*Objective*:
Turn the part of the rows that opens with the line containing "The image size is (569, 406)." and closes with the line containing "Looking at the screenshot, I should [x=26, y=315].", both ends included, into a Markdown table with the columns No. and Text. Number each line in order and leave out blank lines.

*Data shown*:

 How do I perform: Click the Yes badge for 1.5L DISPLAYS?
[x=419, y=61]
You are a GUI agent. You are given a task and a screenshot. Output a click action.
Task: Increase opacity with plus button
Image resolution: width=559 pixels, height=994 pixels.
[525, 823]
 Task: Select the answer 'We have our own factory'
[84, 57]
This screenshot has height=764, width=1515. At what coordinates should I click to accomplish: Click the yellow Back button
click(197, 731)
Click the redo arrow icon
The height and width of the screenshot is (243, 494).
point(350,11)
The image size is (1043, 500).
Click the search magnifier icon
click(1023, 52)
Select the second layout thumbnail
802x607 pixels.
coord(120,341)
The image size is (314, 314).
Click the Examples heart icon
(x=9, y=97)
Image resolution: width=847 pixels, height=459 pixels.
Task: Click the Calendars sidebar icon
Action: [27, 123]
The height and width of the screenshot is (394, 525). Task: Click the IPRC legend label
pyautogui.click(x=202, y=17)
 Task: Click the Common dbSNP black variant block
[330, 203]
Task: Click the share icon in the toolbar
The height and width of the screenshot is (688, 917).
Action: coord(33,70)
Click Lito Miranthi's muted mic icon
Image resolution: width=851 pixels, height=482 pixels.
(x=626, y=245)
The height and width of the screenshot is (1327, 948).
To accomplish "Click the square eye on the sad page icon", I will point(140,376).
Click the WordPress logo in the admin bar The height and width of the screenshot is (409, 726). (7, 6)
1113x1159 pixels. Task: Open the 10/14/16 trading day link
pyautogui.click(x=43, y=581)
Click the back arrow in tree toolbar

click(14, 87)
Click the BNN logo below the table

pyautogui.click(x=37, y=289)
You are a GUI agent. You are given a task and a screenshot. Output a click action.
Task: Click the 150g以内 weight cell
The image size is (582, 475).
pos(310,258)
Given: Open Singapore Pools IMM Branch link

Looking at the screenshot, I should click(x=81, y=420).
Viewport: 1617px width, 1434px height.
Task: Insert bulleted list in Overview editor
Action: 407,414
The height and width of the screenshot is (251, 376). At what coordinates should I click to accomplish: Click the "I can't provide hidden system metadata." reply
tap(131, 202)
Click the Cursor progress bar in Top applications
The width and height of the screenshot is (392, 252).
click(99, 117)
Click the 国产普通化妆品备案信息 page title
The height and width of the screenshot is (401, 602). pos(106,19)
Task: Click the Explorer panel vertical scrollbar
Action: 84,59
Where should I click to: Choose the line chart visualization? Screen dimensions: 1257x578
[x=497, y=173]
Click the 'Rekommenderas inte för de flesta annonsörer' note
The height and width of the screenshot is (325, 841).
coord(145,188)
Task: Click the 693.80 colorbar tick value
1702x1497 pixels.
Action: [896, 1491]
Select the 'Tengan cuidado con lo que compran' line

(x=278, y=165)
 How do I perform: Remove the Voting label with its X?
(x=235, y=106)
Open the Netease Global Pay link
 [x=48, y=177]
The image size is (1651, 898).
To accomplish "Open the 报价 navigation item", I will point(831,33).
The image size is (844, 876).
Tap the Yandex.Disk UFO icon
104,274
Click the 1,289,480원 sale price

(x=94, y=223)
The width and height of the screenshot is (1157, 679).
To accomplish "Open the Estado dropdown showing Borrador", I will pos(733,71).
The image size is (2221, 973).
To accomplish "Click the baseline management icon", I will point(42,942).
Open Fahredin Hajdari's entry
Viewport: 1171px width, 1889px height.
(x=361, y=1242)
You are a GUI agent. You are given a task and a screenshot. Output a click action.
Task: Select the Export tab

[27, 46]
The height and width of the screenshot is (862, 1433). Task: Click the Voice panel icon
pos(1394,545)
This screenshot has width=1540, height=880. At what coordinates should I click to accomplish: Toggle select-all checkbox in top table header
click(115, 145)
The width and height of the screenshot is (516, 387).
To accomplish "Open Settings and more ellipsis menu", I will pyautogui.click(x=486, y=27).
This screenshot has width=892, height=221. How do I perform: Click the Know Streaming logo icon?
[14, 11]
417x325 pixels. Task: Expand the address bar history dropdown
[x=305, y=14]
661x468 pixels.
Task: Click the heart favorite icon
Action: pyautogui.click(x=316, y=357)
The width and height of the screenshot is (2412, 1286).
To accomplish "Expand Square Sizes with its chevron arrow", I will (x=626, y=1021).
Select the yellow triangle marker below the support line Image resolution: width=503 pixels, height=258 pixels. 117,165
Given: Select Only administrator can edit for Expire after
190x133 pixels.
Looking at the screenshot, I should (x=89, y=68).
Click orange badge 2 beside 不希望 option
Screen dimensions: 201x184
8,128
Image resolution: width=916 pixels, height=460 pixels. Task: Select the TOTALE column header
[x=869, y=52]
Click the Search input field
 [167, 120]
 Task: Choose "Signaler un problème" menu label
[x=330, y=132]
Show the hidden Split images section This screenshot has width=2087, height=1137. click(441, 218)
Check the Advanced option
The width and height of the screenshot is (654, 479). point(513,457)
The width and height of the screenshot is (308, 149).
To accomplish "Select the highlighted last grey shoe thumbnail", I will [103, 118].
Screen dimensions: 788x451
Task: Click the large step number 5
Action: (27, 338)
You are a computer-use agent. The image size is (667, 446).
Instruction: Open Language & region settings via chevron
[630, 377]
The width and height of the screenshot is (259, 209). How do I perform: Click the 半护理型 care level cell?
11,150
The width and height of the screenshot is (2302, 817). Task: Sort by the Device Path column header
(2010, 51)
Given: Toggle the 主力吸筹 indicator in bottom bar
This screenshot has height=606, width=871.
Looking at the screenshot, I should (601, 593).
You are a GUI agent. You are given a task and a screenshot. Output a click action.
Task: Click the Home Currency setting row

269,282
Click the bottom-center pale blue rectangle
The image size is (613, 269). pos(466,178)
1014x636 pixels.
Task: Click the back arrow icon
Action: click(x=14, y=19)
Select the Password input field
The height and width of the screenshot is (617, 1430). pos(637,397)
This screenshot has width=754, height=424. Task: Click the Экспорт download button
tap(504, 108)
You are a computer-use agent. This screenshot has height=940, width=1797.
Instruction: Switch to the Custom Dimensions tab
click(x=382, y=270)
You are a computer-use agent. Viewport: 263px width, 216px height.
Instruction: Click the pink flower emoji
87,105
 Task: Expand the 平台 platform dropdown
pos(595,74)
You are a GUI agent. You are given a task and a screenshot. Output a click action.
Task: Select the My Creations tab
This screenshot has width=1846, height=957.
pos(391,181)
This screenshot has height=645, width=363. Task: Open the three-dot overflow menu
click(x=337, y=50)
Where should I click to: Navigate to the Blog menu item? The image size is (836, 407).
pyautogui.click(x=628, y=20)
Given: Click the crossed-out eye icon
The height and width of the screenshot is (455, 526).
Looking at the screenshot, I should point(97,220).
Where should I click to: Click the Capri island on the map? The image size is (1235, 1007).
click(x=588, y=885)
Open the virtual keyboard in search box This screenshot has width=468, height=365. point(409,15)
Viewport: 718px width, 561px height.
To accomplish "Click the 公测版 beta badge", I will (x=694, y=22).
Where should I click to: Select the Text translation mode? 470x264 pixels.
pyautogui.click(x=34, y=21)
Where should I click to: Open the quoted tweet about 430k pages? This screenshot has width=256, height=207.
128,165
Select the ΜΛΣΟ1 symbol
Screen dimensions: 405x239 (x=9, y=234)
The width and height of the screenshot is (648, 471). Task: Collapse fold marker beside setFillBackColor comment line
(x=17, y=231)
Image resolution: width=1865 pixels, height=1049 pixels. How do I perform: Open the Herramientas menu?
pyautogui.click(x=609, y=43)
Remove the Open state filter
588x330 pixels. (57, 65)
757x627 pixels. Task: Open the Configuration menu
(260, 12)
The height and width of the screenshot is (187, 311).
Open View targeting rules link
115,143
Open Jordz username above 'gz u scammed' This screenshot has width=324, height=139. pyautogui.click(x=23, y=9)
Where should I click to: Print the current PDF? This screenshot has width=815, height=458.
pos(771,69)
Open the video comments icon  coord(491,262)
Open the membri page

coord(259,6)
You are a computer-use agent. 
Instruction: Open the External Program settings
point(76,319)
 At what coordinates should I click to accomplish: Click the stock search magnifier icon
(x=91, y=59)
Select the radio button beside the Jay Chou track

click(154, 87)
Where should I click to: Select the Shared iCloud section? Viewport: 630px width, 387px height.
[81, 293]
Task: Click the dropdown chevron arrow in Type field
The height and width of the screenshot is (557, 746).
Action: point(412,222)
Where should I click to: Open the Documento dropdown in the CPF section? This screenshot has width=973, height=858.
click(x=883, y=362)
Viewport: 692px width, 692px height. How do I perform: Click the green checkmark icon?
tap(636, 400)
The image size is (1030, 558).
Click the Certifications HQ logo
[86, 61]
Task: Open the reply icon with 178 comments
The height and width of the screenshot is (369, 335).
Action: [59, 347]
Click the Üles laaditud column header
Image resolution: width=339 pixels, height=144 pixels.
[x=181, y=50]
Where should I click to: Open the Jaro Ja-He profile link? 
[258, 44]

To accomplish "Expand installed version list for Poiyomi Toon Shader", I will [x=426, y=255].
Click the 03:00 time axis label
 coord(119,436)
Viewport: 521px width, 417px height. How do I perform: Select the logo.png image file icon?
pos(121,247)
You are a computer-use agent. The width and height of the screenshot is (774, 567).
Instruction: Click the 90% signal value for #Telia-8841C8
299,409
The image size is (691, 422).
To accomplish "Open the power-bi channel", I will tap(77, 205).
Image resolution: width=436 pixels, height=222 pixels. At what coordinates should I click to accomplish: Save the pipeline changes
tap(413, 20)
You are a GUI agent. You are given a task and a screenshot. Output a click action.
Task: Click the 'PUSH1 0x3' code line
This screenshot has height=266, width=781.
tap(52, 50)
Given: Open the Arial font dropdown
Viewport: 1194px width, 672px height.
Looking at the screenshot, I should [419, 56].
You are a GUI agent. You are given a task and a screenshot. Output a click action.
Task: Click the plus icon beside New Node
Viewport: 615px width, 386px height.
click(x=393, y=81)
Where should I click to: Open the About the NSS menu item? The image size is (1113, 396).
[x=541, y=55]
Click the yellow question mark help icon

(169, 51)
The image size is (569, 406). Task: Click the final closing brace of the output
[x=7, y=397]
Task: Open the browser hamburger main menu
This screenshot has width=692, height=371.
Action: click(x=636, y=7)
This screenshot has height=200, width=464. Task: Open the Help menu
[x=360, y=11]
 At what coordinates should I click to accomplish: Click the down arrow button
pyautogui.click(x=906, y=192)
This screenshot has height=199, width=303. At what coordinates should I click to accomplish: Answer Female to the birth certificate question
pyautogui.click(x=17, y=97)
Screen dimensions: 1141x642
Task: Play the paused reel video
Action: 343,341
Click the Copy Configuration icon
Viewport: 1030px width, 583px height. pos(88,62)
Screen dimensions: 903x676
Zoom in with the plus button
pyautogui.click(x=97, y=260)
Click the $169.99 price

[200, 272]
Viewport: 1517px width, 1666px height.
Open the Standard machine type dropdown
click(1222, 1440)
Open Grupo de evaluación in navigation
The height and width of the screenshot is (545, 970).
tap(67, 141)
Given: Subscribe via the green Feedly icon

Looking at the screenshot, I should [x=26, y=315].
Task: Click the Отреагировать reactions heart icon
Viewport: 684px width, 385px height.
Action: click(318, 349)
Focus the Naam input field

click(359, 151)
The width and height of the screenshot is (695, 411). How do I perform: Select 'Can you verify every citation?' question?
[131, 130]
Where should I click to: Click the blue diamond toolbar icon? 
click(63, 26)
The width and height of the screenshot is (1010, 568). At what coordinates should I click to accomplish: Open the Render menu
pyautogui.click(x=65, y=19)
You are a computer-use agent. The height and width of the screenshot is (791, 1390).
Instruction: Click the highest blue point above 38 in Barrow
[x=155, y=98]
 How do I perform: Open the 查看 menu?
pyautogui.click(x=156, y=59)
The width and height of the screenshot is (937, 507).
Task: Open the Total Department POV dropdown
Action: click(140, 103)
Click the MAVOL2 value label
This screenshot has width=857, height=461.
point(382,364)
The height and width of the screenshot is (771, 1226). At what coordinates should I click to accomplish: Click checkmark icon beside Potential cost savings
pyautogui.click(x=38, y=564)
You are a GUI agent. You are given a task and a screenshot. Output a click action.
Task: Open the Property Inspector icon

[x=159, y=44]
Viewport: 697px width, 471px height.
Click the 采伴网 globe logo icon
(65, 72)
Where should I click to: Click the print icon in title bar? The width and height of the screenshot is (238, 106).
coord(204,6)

*Written answer*:
| No. | Text |
|---|---|
| 1 | The image size is (569, 406). Task: Click the final closing brace of the output |
| 2 | [x=7, y=397] |
| 3 | Task: Open the browser hamburger main menu |
| 4 | This screenshot has width=692, height=371. |
| 5 | Action: click(x=636, y=7) |
| 6 | This screenshot has height=200, width=464. Task: Open the Help menu |
| 7 | [x=360, y=11] |
| 8 |  At what coordinates should I click to accomplish: Click the down arrow button |
| 9 | pyautogui.click(x=906, y=192) |
| 10 | This screenshot has height=199, width=303. At what coordinates should I click to accomplish: Answer Female to the birth certificate question |
| 11 | pyautogui.click(x=17, y=97) |
| 12 | Screen dimensions: 1141x642 |
| 13 | Task: Play the paused reel video |
| 14 | Action: 343,341 |
| 15 | Click the Copy Configuration icon |
| 16 | Viewport: 1030px width, 583px height. pos(88,62) |
| 17 | Screen dimensions: 903x676 |
| 18 | Zoom in with the plus button |
| 19 | pyautogui.click(x=97, y=260) |
| 20 | Click the $169.99 price |
| 21 | [200, 272] |
| 22 | Viewport: 1517px width, 1666px height. |
| 23 | Open the Standard machine type dropdown |
| 24 | click(1222, 1440) |
| 25 | Open Grupo de evaluación in navigation |
| 26 | The height and width of the screenshot is (545, 970). |
| 27 | tap(67, 141) |
| 28 | Given: Subscribe via the green Feedly icon |
| 29 | Looking at the screenshot, I should [x=26, y=315]. |